WORK TO COMPLETE:
Continue the article on anti-Müllerian hormone and ovarian function, starting after its last sentence.

What Does Anti-Müllerian Hormone Tell You About Ovarian Function?

Richard A. Anderson


Clin Endocrinol. 2012;77(5):652-655. 

In This Article

Abstract and Introduction


The measurement anti-Müllerian hormone (AMH) is leading to new insights into ovarian function. AMH is produced by small growing follicles, thus is distinct from ovulation and is a step closer to being able to assess the true ovarian reserve. AMH is measureable from birth to near the menopause, with a peak in the mid-20s. Changes in adolescence are likely to lead to new understanding of ovarian maturation at puberty. AMH is becoming a routine test in assisted conception, reflecting a decline in the primordial follicle pool during the later reproductive years, and also identifying women at risk of over-response. Thus, its relationship with the ovarian reserve changes from an inverse one in the first quarter century to a positive one thereafter as both decline in parallel. AMH does not vary significantly across the menstrual cycle, but it is not fully gonadotrophin-independent, showing delayed changes consistent with the site of production from smaller growing follicles. There is considerable interest, both professional and public, in its ability to predict remaining reproductive lifespan, which clinically may be of value in the assessment of ovarian reserve following damage, for example postchemotherapy or ovarian surgery. AMH is markedly increased in polycystic ovarian syndrome and may be of diagnostic value. The considerable promise of AMH measurement is ahead of the robustness of the data in allowing clinical interpretation in most contexts, but it is clear that it will in the future offer novel opportunities for the assessment of ovarian function in health as well as disease.

STUDY MATERIAL:

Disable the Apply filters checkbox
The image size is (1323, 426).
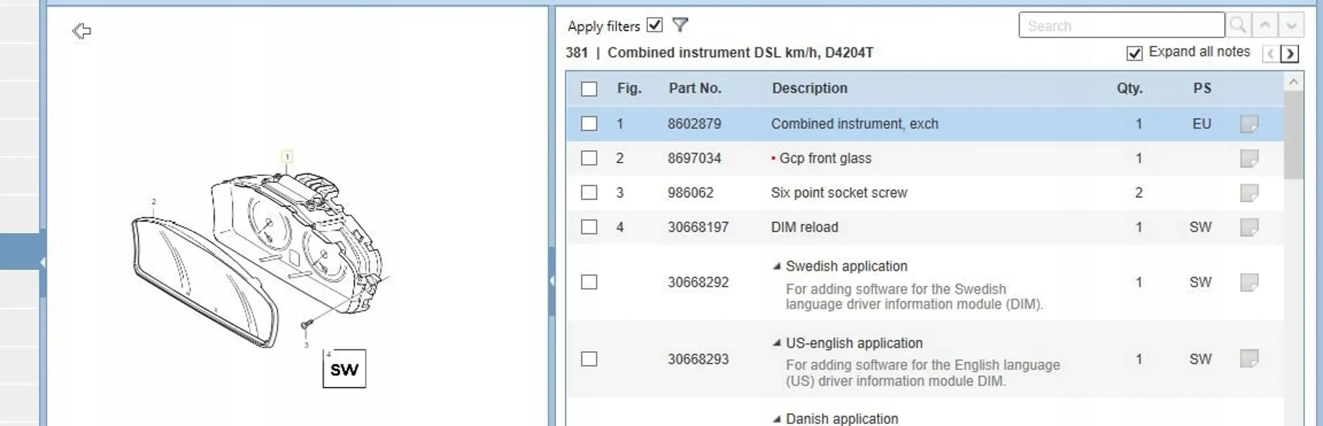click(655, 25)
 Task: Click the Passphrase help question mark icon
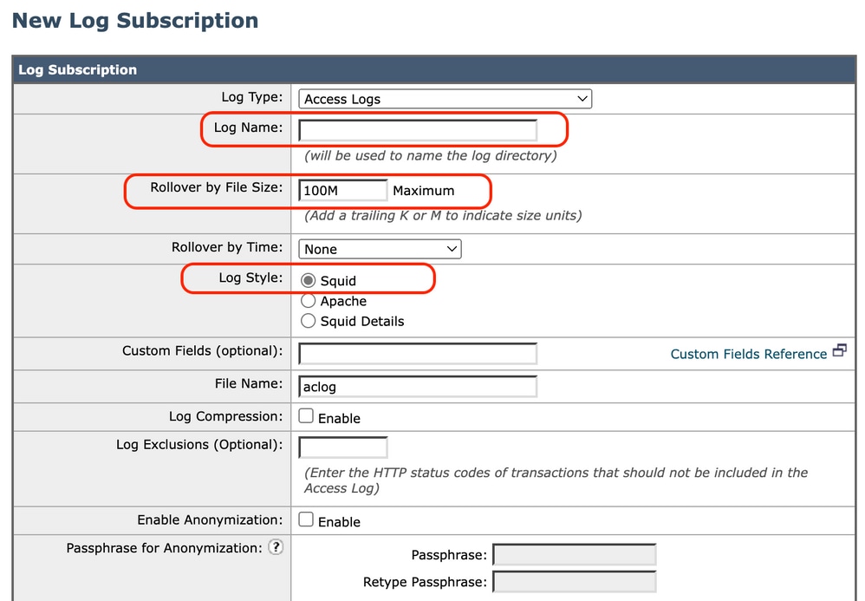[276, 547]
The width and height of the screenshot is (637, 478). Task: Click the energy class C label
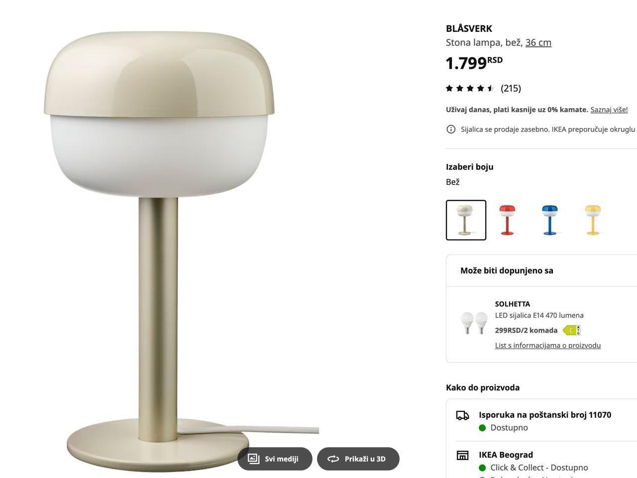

RESPONSE AREA:
The two key functions of the ovary are the production of sex steroids and mature gametes. Both cease at the menopause, although female fertility is very low for approximately a decade beforehand, and indeed is declining during the decade preceding that i.e. during the 30s.[1] The measurement of circulating sex steroids and pituitary gonadotrophins provides a robust basis for the assessment of ovulatory function and diagnosis of the main relevant disorders in clinical practice. An analogy may, however, be made with an iceberg: these ovarian and pituitary hormones do not reflect the activity of the great majority of follicles within the ovary, whose growth below the waterline is necessary to support ovulation and thus fertility. The number of these smaller follicles present in the ovary is also the determinant of reproductive lifespan, i.e. time to and age at menopause. Their production of anti-Müllerian hormone (AMH) was first demonstrated 30 years ago by Donohoe and colleagues,[2] and over the last 10 years, a rapidly growing clinical literature on the utility of AMH measurement has developed.